24 anni dopo Zohran Mamdani, il figlio della regista de “Il fondamentalista riluttante” potrebbe diventare il nuovo sindaco di New York; un paradosso che brilla come una candela nell’oscurità
24 anni dopo
Oggi è l’11 settembre 2025, sono passati esattamente 24 anni da quando un’evento tragico capitato a New York ha cambiato la vita di tutti i musulmani nel mondo, un qualcosa che ha permesso ancora di più a partiti di destra, estrema destra, “centro” (e almeno in Italia anche di “sinistra”) di rendere l’Islamofobia una prassi consolidata delle proprie campagne e promesse elettorali.

Qualcosa di devastante, in grado di segnare la vita di milioni di persone, partito proprio da New York. Oggi, 24 lunghi anni dopo, porta il sorriso vedere come le strade e le strategie di Iddio siano infinite e che uno dei principali candidati a diventare sindaco di New York sia proprio Zohran Mamdani, figlio del grande saggista Mahmoud e, in questo caso soprattutto, di Mira Nair, la regista de “Il Fondamentalista Riluttante“.
Dal Fondamentalista Riluttante a Mamdani
Quest’ultimo, riadattato dall’opera semi-autobiografica di Mohsin Hamid, racconta di come cambia la vita di un’analista finanziario pakistano a New York dopo l’11 settembre. Un’opera straordinaria, nonché uno dei maggiori esempi per provare a comprendere uno dei periodi più intrisi di Islamofobia che il mondo abbia mai visto.
Senza spoilerare il finale perché merita di essere scoperto in prima persona, verso la fine del film il protagonista Changez (interpretato da Riz Ahmed) torna in Pakistan ed inizia a pensare a qualcosa di nuovo, ad un “sogno pakistano”, un qualcosa che possa spingere i suoi paesani a restare e dare vita ad un nuovo modo di vedere le cose, senza dover vivere su sogni altrui (come quello americano).
Perché è importante e perché vi dico tutto questo? Perché è incredibile ed impressionante come Zohran abbia in qualche senso preso spunto da questa stessa spinta per creare qualcosa di nuovo, vivo e brillante che gli ha già permesso di superare il ballottaggio e diventare una delle figure più carismatiche e di spicco di tutto l’universo Democratico americano.
Una candela per cancellare l’oscurità
Zohran Mamdani spicca perché è l’unico in grado di sembrare davvero vero e diverso, profondamente di sinistra, ma di una contemporanea, in grado di guardare al futuro e non restare legata al passato o confondersi con la destra.
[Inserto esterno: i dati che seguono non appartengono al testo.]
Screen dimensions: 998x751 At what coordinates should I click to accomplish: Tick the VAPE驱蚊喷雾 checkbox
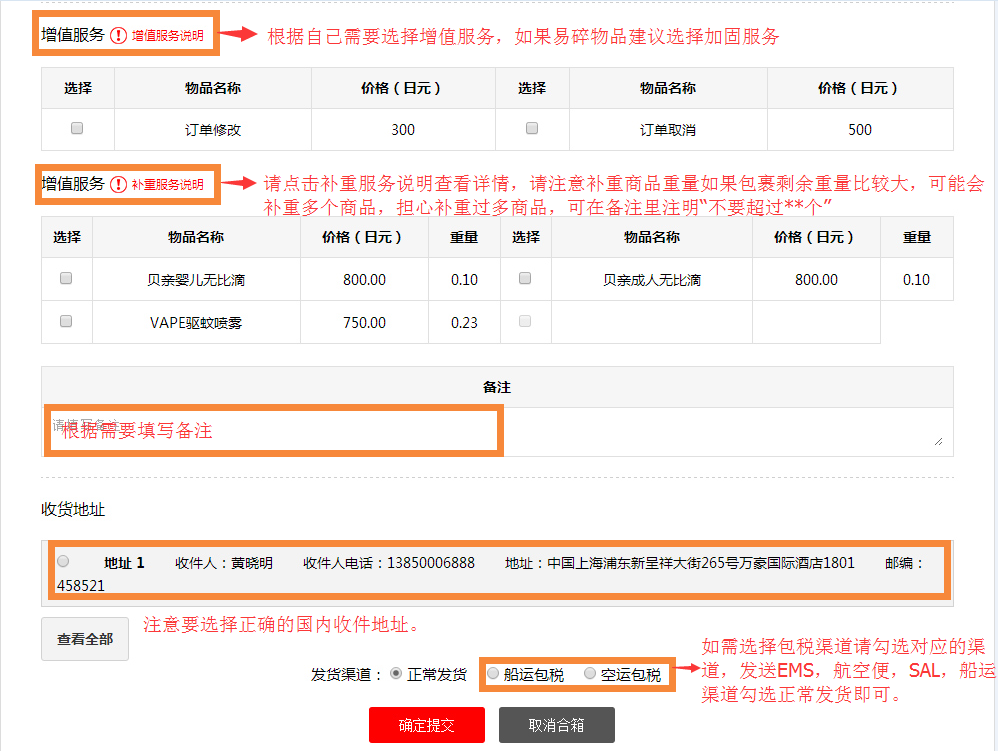tap(66, 321)
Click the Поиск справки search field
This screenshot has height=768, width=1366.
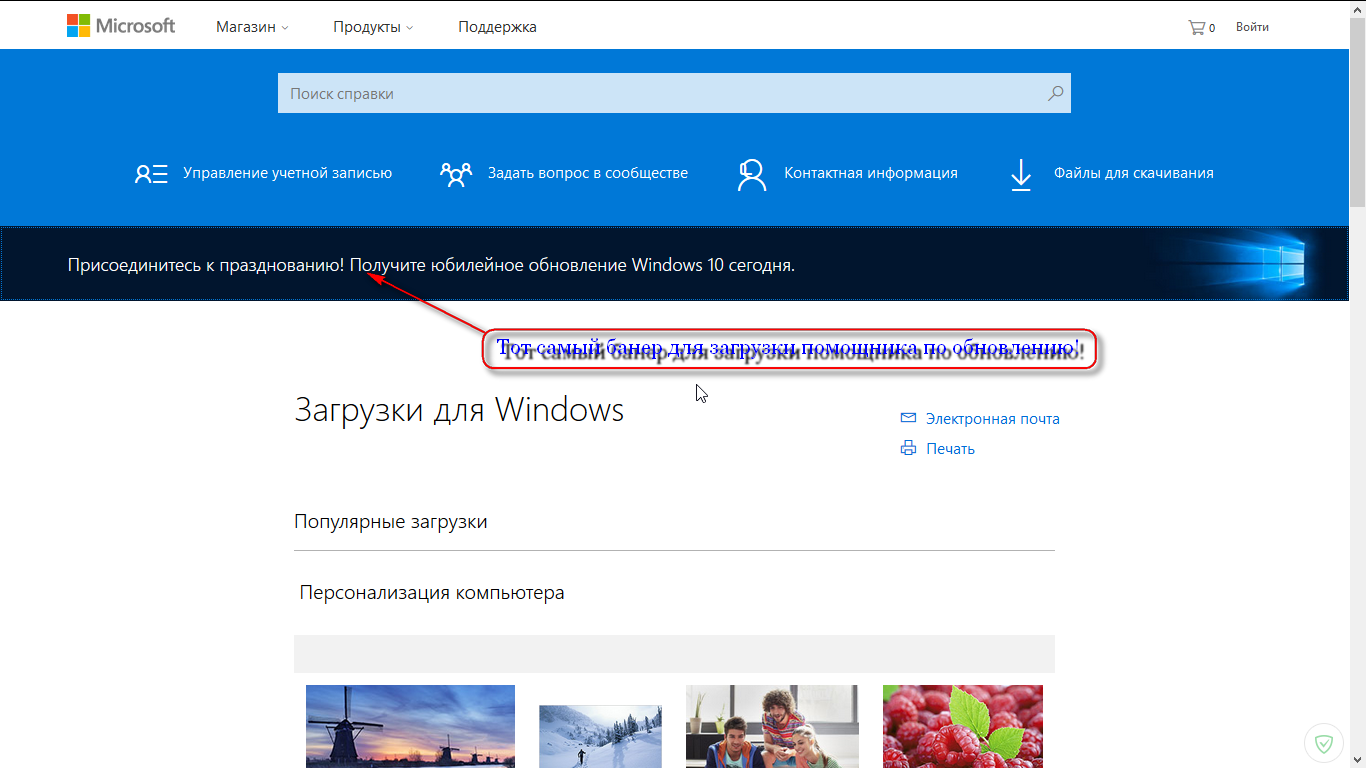(674, 93)
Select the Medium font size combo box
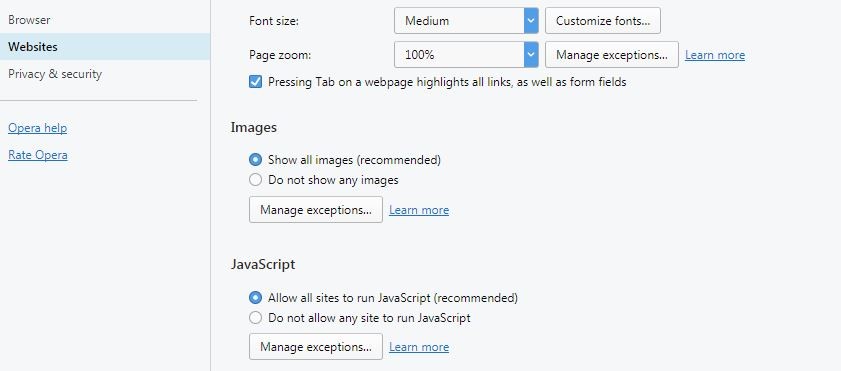The height and width of the screenshot is (371, 841). tap(466, 21)
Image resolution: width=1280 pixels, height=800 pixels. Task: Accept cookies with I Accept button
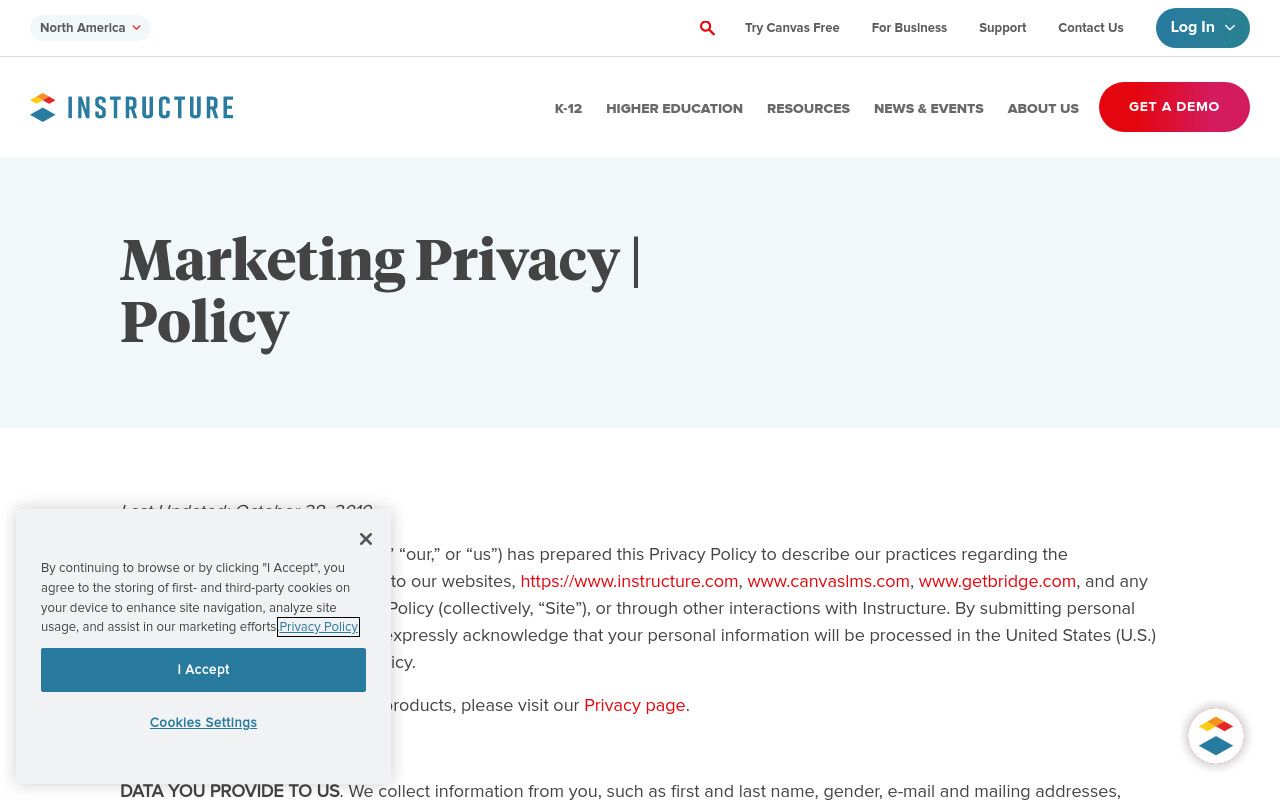[x=203, y=670]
È un leader giovane, affiatato e pronto a cambiare il mondo; esattamente come lo è Changez nel film girato da sua madre 13 anni prima nella stessa città in cui è cresciuto e di cui potrebbe (in’sh’Allah) diventare il sindaco.
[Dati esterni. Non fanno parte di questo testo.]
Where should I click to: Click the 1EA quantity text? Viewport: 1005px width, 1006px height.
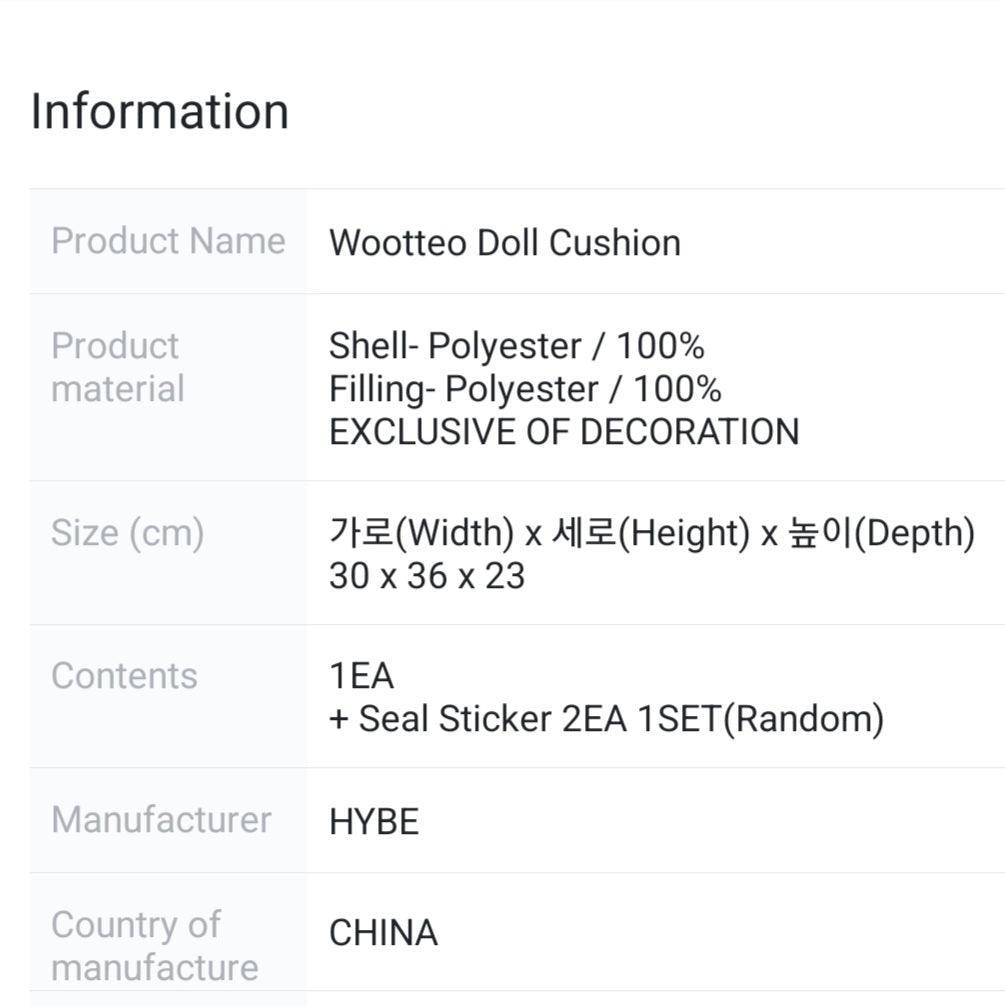(x=361, y=676)
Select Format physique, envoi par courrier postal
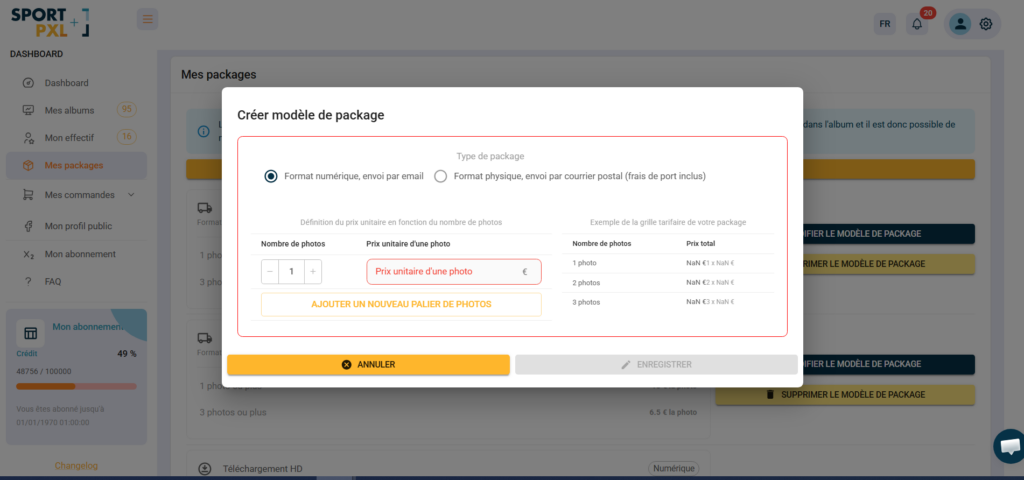Viewport: 1024px width, 480px height. [x=441, y=176]
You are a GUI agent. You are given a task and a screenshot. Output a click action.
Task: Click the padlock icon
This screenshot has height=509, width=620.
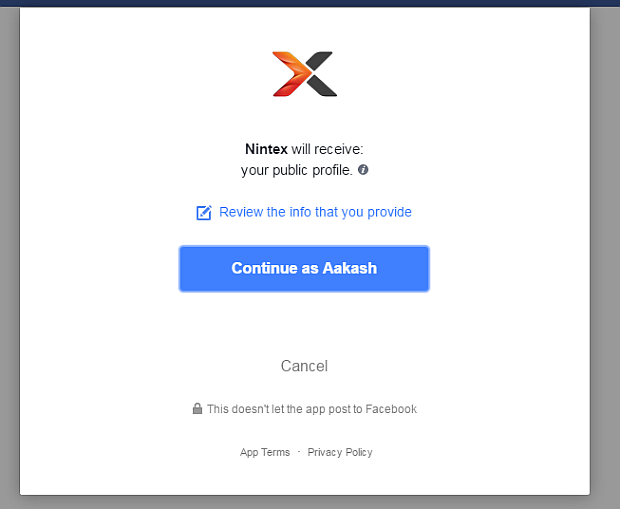click(x=198, y=409)
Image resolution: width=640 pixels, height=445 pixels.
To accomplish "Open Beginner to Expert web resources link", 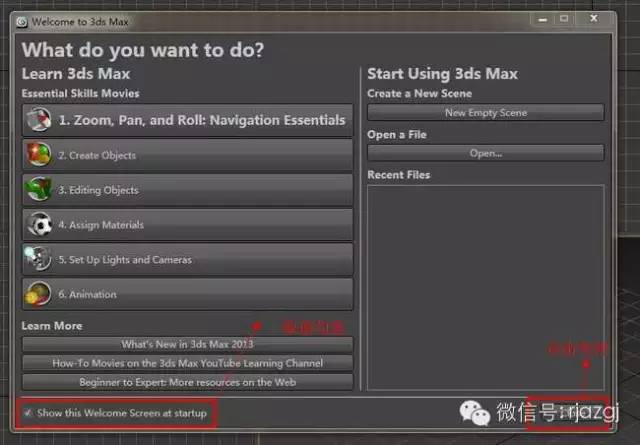I will pos(187,382).
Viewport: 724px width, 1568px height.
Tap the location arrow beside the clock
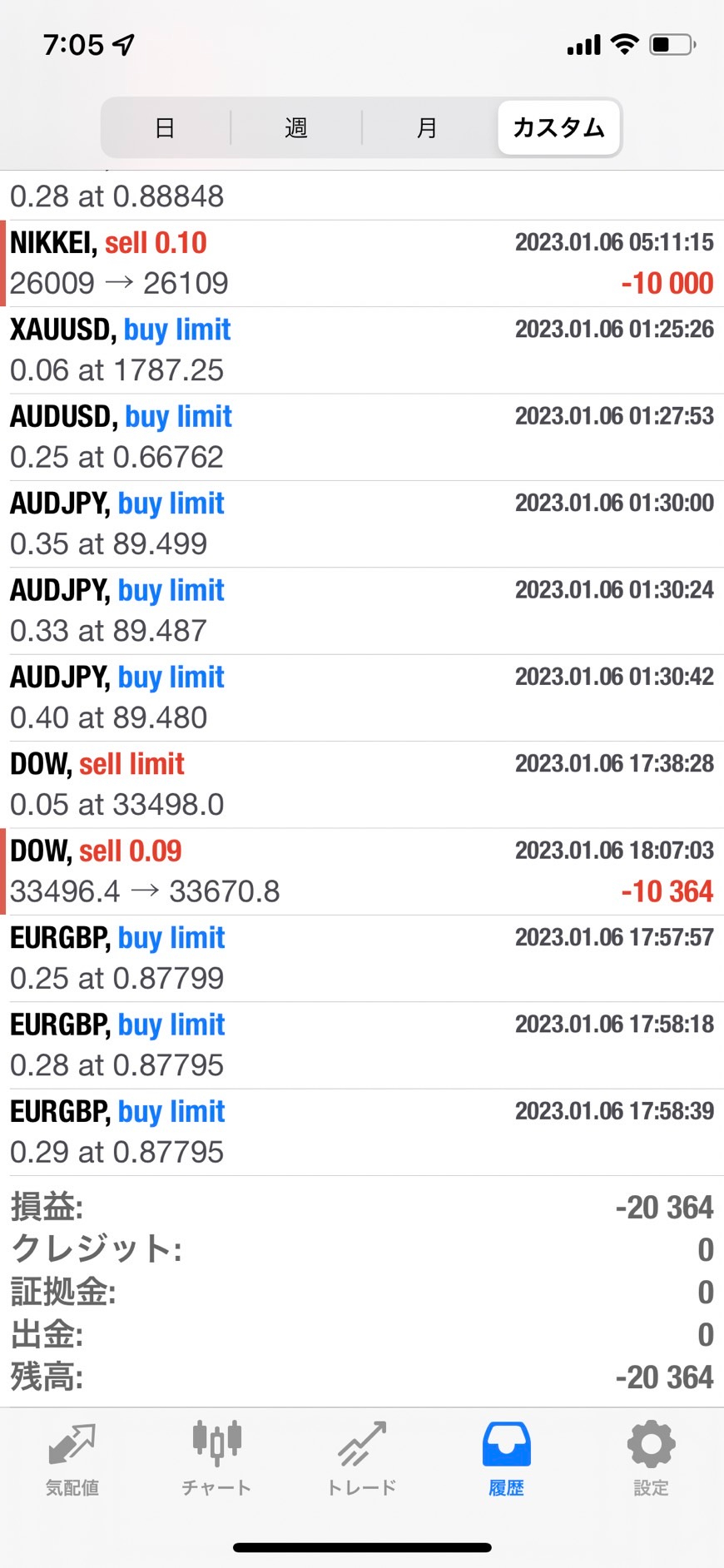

E allora, in un giorno che fino ad oggi è stato tanto triste per gli Usa ed i musulmani nel mondo, concedetemi questo parallelismo che sa di speranza; in un’epoca in cui è da quasi 3 anni in corso un genocidio senza che nessuno muova un dito, in un momento in cui la maggior parte dei leader del mondo sono del colore dell’oscurità, la candidatura di Mamdani è una candela nel buio talmente paradossale che non si può che vederla come un sorriso di Dio.